REQUIRED WORK
Please rewrite the material below with every "Instruction" changed to "Command" and nothing else altered, leaving out the pictures.

--- begin SUPPLIED ENTRIES ---

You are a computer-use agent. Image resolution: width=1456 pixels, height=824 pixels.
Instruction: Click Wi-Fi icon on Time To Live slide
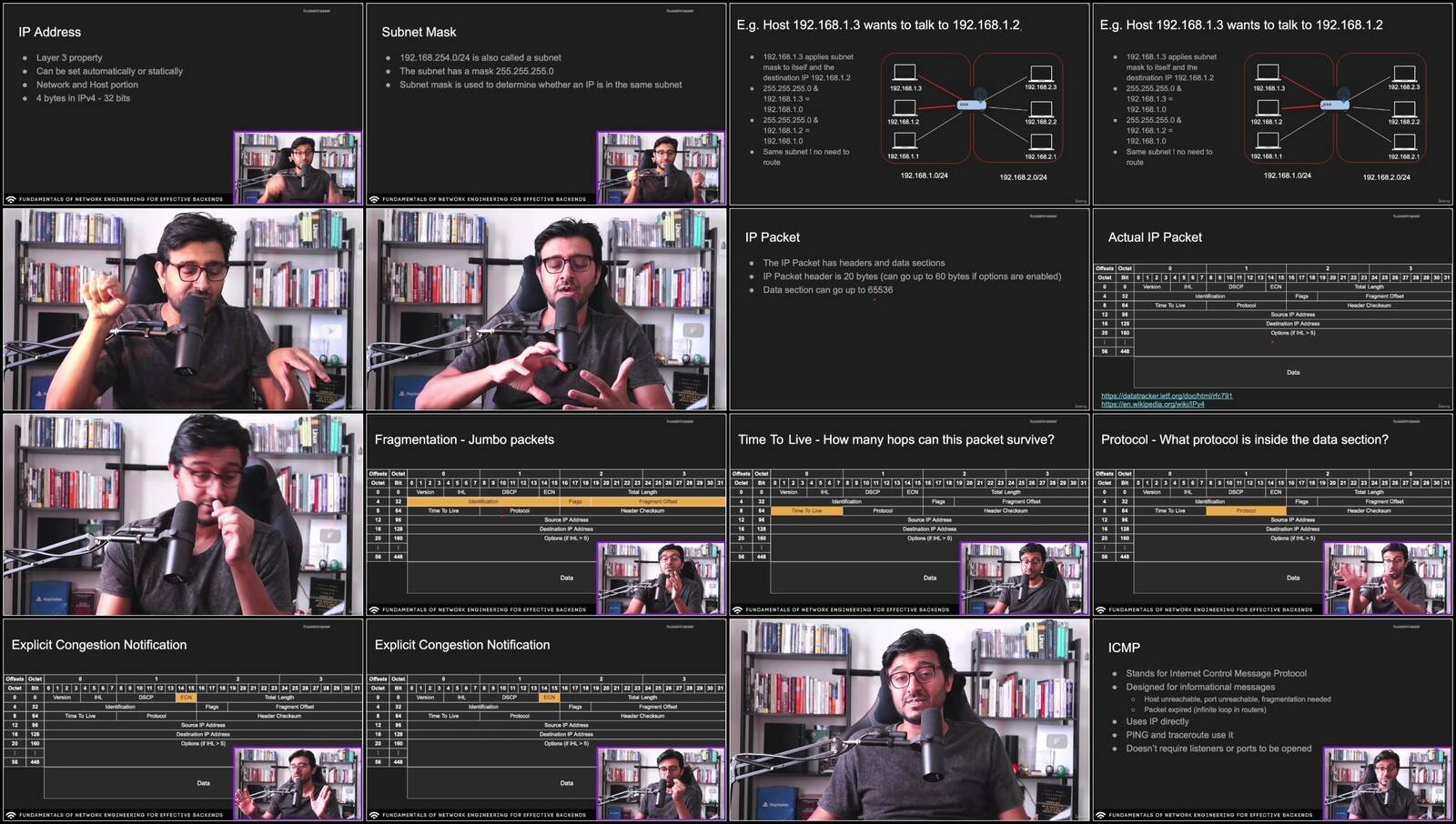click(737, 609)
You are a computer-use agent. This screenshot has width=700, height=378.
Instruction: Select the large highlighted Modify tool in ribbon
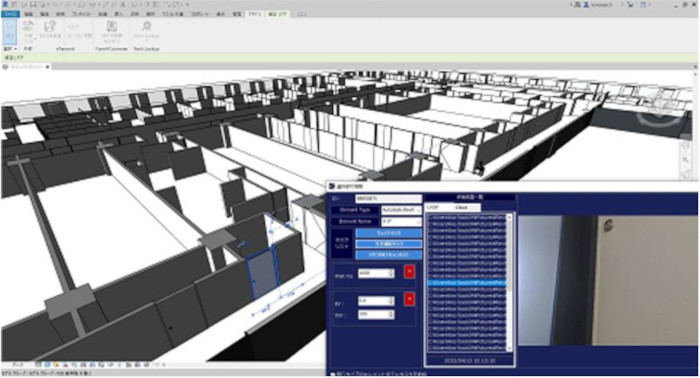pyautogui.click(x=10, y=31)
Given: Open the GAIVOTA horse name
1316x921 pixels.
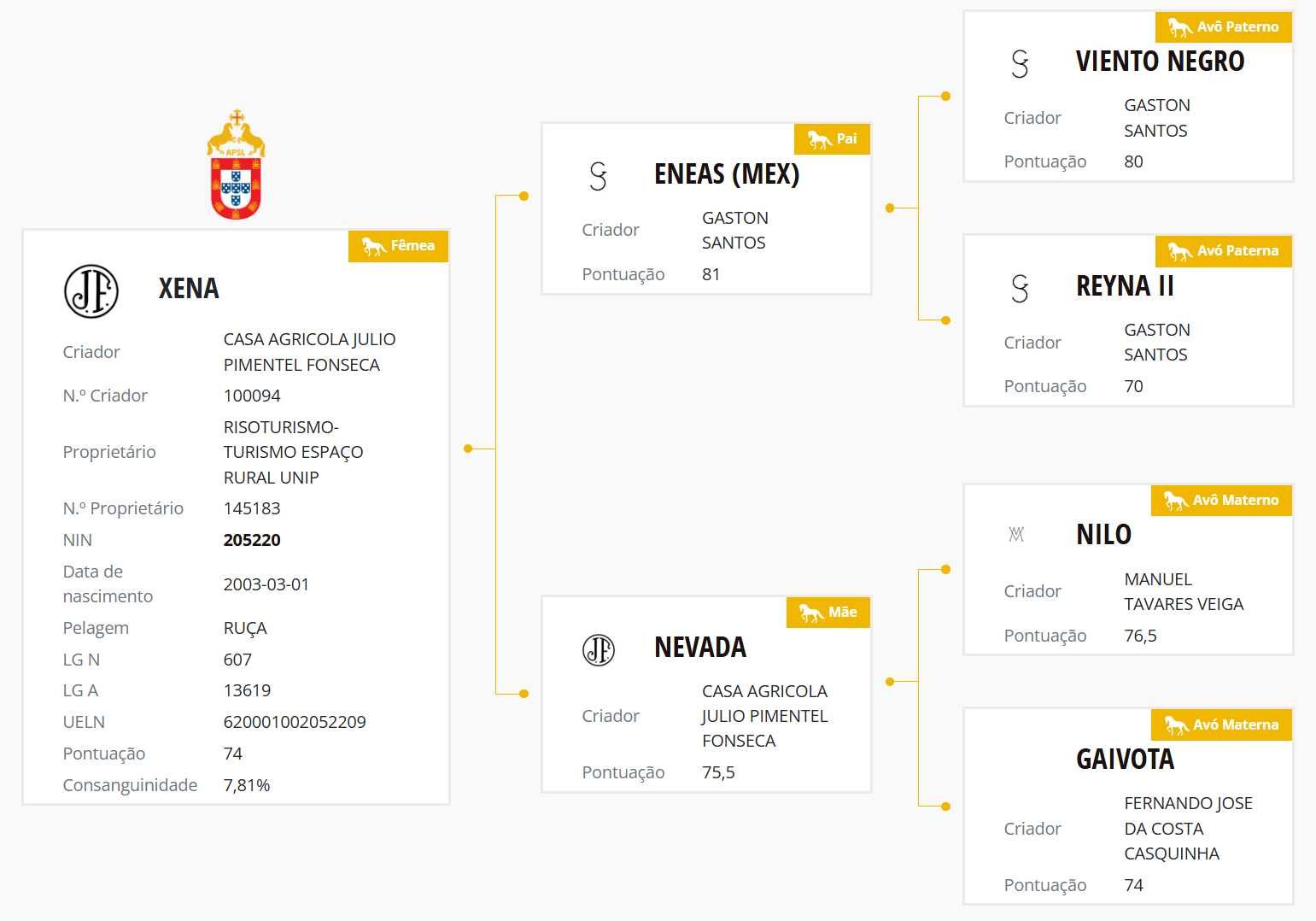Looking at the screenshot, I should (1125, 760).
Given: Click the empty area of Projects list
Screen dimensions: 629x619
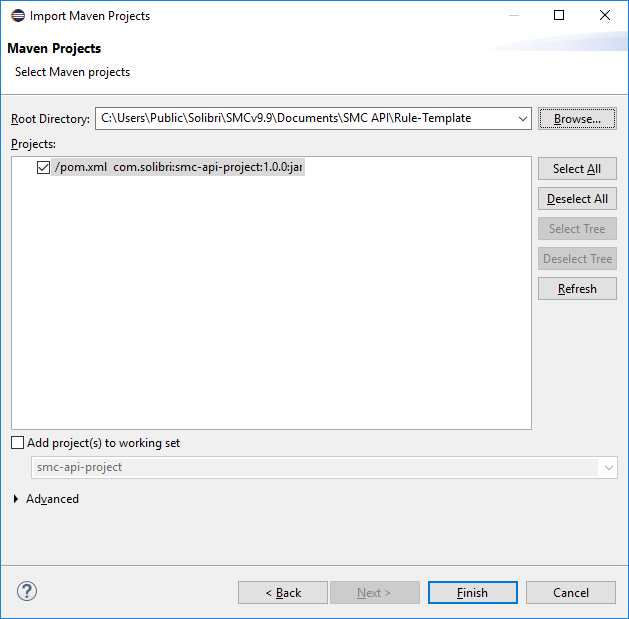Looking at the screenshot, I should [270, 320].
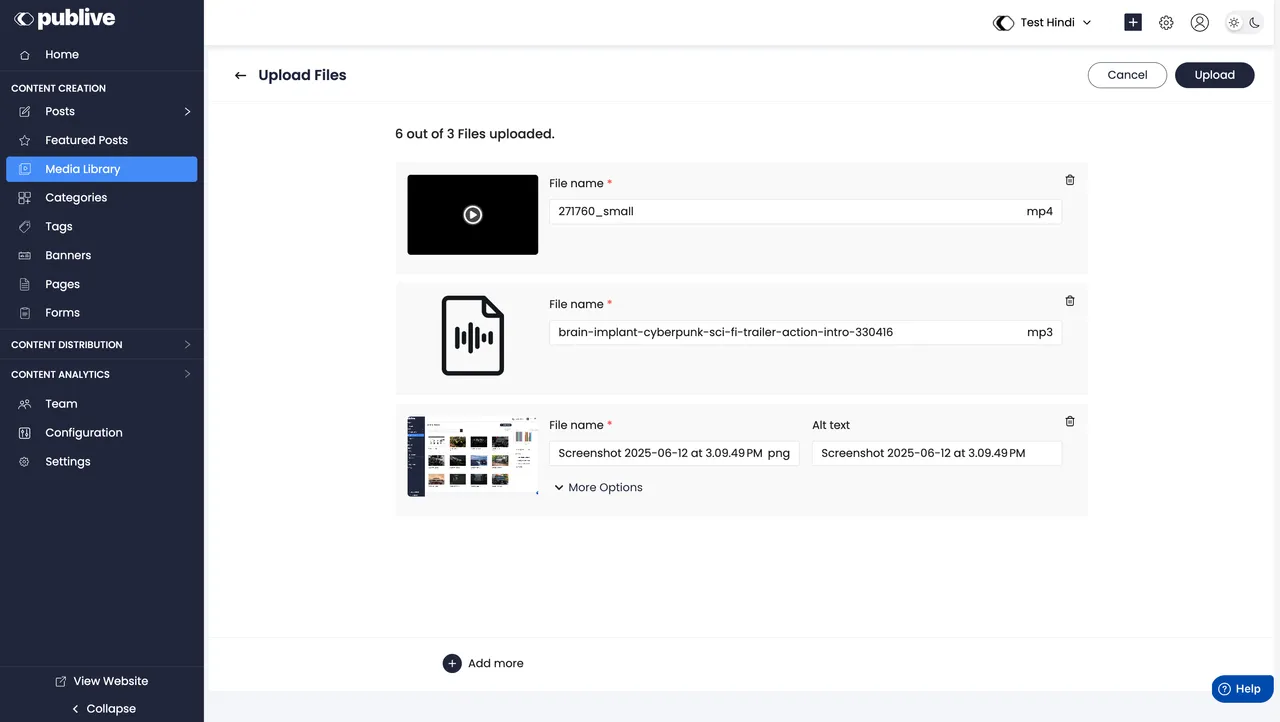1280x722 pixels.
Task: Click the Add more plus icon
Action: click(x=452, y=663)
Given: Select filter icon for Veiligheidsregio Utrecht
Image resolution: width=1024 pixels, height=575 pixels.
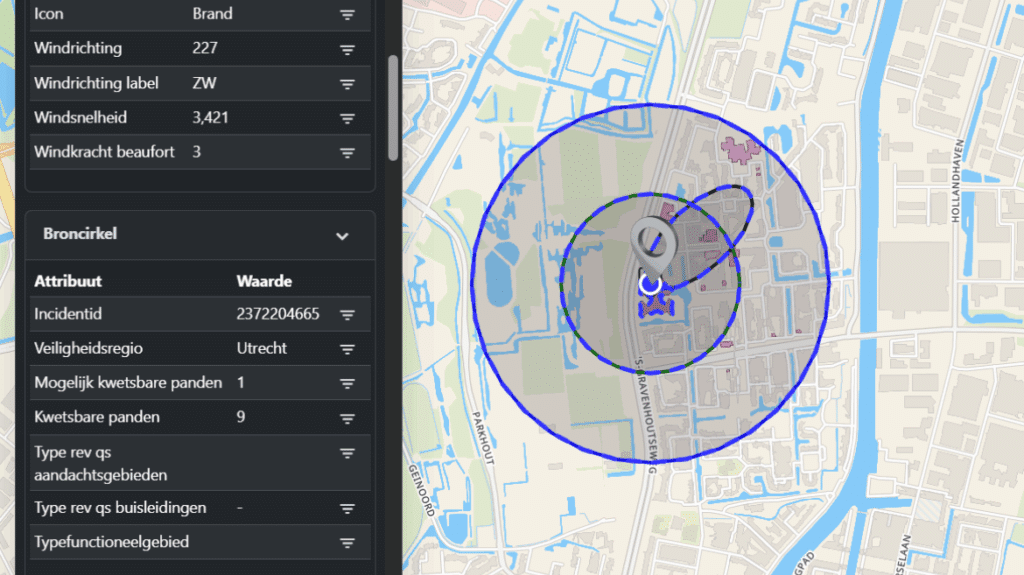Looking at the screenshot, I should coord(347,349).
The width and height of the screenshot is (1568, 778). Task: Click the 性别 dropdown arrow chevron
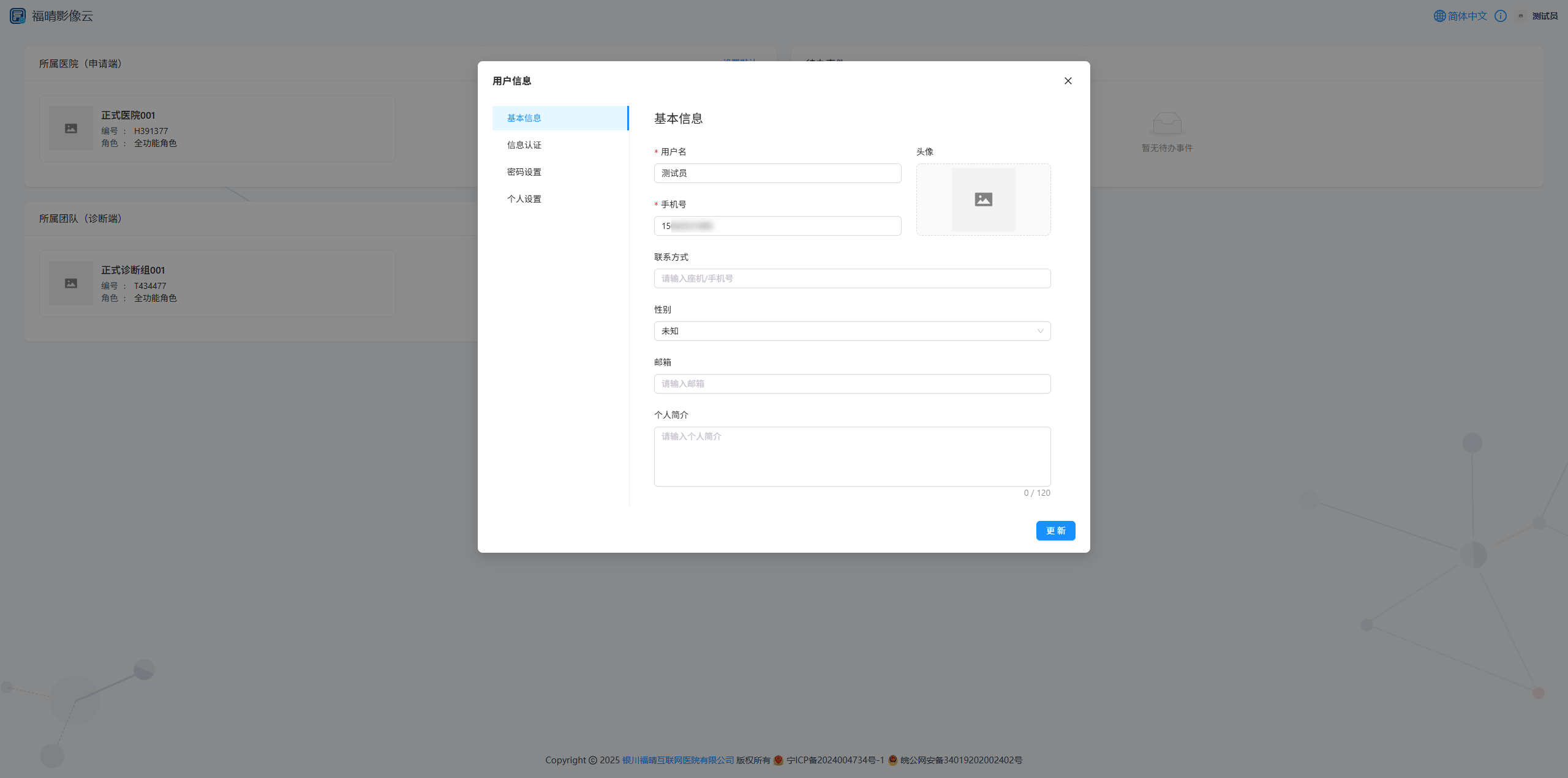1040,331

--- end SUPPLIED ENTRIES ---

COMPLETED EXERCISE
You are a computer-use agent. Image resolution: width=1456 pixels, height=824 pixels.
Command: Click Wi-Fi icon on Time To Live slide
click(737, 609)
You are a computer-use agent. This screenshot has width=700, height=378.
Command: Select the large highlighted Modify tool in ribbon
pyautogui.click(x=10, y=31)
Given: Open the GAIVOTA horse name
1316x921 pixels.
Looking at the screenshot, I should (1125, 760).
Given: Click the empty area of Projects list
Screen dimensions: 629x619
Looking at the screenshot, I should [270, 320].
1280x722 pixels.
Task: Click the Add more plus icon
Action: click(x=452, y=663)
Given: Select filter icon for Veiligheidsregio Utrecht
Image resolution: width=1024 pixels, height=575 pixels.
Looking at the screenshot, I should coord(347,349).
The width and height of the screenshot is (1568, 778). Task: Click the 性别 dropdown arrow chevron
1040,331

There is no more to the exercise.